Importantly, it also recognises the reactions of historians, researchers and communities who find themselves confronted by sometimes challenging records.
It includes a chapter cowritten by Iqbal Singh, Regional Community Partnerships Manager at The National Archives, and Prof Kevin Lu, from Royal Central School of Speech and Drama.
Iqbal Singh, Regional Community Partnerships Manager, said: “This is a very exciting award. My work in this area was prompted by a very early encounter with a record at The National Archives, which made me aware that the histories I was encountering were far more complicated they were necessarily being presented.
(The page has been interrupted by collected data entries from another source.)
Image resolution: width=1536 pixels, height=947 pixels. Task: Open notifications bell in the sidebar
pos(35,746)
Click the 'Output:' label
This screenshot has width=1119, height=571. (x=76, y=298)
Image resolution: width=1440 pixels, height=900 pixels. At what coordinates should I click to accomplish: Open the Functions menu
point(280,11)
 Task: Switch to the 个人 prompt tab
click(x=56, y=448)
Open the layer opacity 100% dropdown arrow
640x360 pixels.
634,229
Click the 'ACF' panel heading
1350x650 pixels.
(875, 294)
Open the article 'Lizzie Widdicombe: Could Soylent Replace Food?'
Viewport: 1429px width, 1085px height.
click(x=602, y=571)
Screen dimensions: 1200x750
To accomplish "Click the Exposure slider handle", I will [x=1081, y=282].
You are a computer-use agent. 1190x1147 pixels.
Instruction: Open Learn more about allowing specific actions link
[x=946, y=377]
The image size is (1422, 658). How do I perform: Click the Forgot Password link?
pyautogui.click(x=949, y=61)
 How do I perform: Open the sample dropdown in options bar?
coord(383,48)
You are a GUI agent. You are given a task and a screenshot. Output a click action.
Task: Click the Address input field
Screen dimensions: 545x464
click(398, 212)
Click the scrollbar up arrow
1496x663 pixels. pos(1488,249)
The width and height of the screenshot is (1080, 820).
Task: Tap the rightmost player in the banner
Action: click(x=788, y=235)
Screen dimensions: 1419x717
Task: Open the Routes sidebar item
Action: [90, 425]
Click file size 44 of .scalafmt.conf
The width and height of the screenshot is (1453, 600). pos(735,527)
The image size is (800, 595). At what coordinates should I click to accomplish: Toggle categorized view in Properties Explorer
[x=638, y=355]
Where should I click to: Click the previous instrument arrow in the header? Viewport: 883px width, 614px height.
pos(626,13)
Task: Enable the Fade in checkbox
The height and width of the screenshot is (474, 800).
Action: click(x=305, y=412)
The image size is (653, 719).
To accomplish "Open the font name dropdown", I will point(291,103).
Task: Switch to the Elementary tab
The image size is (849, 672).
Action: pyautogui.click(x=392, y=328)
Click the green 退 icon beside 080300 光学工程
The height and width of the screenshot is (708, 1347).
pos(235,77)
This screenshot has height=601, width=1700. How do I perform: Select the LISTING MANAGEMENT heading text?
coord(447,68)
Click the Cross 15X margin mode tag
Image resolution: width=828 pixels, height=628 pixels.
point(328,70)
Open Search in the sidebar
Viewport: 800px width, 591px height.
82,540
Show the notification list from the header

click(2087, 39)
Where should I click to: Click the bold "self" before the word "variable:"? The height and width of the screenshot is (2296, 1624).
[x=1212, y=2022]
“For me the pivotal moment came when a map of the division of India and Pakistan reminded me of how my parents, a Sikh mother and a Muslim father, left ancestral homelands to travel thousands of miles across new borders to their new homes.”
Archives and Emotions: International Dialogues across Past, Present and Future was edited by Ilaria Scaglia, senior lecturer in modern history at Aston University, UK, and Valeria Vanesio, lecturer in the Department of Library Information and Archive Sciences at the University of Malta.